Groovy Greenbushes

We’ve driven past the turn off to Greenbushes so many times. It’s on a hill within spitting distance of Bridgetown, and to tell you the truth because we’ve always so close to our destination by then, we’ve never turned off for a proper look-see.


But having been to the Bridgetown Blues festival and stayed at Maranup Ford camp site on the Greenbushes road, we decided to stop there on the way home.

From my Journal: Our night was so peaceful that apart from the breeze in the eucalyptus trees there was no sound. We woke to a beautiful sunny morning, Dave went for a photographic walk, I lay in the tent and listened to the dawn chorus which included a raucous Kookaburra cackling away, before heading to the well kempt ablution block for a shower.

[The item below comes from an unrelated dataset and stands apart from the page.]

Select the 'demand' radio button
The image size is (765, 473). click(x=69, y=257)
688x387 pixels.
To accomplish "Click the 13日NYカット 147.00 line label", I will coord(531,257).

Then, after boiling and enjoying a cup of billy tea with our friends we headed off to Greenbushes.

The town is sleepy, and feels as if it’s been largely forgotten, overlooked for its bigger neighbor, Bridgetown, and that’s a joy. The streets are quiet and wide, and you get the feeling of being in a forest clearing.


There are some old historic buildings worth a look at and a couple of hotels that would have tales to tell. There’s a fabulous swimming dam with a playground, and of course the old mine site.


Our first stop was for breakfast at Tasty Edibles, a delightful café that’s owned by Shannon and Luke, who 7 years ago headed down to the south west for a tree change, leaving Perth for a quieter life.


“Which in fact has turned out to be anything but a quiet life,” Luke told me as he was busy in the kitchen making traditional sour dough bread using artisan techniques.

Shannon told me that the café has expanded from being a bakery, and a place for her to bake and decorate specialty cakes, and that they are busier than ever.

“We bake cakes, slices, pies, sausage rolls and pizzas, and offer cake decorating classes. We’ve just had a specialist cake decorator down from Perth to do a workshop,” Shannon explained.

Our breakfast is gargantuan, and my Gypsy Eggs with baked egg and spicy beans is something out of the ordinary, but delicious. I loved the vintage tea cups.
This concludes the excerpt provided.